**PROBLEM STATEMENT:** Within the entries below, the lines from the one with "Jurământul Hipocratic nu e jurământ militar! (158, 2143)" through the one with "D. Sindicate (575, 1970)" are to be set down exactly, both ends kept.

**GIVEN RECORDS:**
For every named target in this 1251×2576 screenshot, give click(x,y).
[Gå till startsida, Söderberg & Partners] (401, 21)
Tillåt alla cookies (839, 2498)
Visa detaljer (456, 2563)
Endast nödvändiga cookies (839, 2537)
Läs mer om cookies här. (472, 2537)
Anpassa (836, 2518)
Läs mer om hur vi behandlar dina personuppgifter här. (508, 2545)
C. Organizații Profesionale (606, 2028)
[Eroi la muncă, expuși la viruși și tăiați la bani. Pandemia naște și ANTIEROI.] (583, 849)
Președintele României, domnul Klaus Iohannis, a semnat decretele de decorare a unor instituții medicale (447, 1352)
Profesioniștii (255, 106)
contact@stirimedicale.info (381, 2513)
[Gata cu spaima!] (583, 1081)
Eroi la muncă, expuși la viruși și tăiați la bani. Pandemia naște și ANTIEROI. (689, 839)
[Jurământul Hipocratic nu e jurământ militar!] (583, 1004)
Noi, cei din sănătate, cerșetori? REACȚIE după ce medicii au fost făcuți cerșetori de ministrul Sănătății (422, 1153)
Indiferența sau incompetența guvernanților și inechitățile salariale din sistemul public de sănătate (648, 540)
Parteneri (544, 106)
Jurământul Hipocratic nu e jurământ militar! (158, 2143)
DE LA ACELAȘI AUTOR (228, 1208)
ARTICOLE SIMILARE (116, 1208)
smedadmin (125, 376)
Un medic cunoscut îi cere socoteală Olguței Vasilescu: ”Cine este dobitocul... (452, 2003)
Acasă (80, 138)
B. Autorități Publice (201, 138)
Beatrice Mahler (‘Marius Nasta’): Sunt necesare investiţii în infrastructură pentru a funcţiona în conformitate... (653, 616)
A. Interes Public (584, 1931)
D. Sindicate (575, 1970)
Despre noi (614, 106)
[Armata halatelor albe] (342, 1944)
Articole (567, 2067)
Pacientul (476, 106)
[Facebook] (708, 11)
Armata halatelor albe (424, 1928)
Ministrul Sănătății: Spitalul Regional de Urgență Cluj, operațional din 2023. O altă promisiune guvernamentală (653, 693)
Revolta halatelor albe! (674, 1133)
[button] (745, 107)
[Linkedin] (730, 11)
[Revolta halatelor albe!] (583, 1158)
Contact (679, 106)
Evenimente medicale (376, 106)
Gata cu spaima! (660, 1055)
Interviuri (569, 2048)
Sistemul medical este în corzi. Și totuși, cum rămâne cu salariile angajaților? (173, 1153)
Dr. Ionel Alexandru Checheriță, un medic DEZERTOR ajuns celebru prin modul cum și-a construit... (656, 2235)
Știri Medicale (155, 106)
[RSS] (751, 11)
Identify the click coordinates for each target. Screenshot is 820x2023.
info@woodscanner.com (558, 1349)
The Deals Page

**RESPONSE TO THIS EXERCISE:**
Jurământul Hipocratic nu e jurământ militar! (158, 2143)
DE LA ACELAȘI AUTOR (228, 1208)
ARTICOLE SIMILARE (116, 1208)
smedadmin (125, 376)
Un medic cunoscut îi cere socoteală Olguței Vasilescu: ”Cine este dobitocul... (452, 2003)
Acasă (80, 138)
B. Autorități Publice (201, 138)
Beatrice Mahler (‘Marius Nasta’): Sunt necesare investiţii în infrastructură pentru a funcţiona în conformitate... (653, 616)
A. Interes Public (584, 1931)
D. Sindicate (575, 1970)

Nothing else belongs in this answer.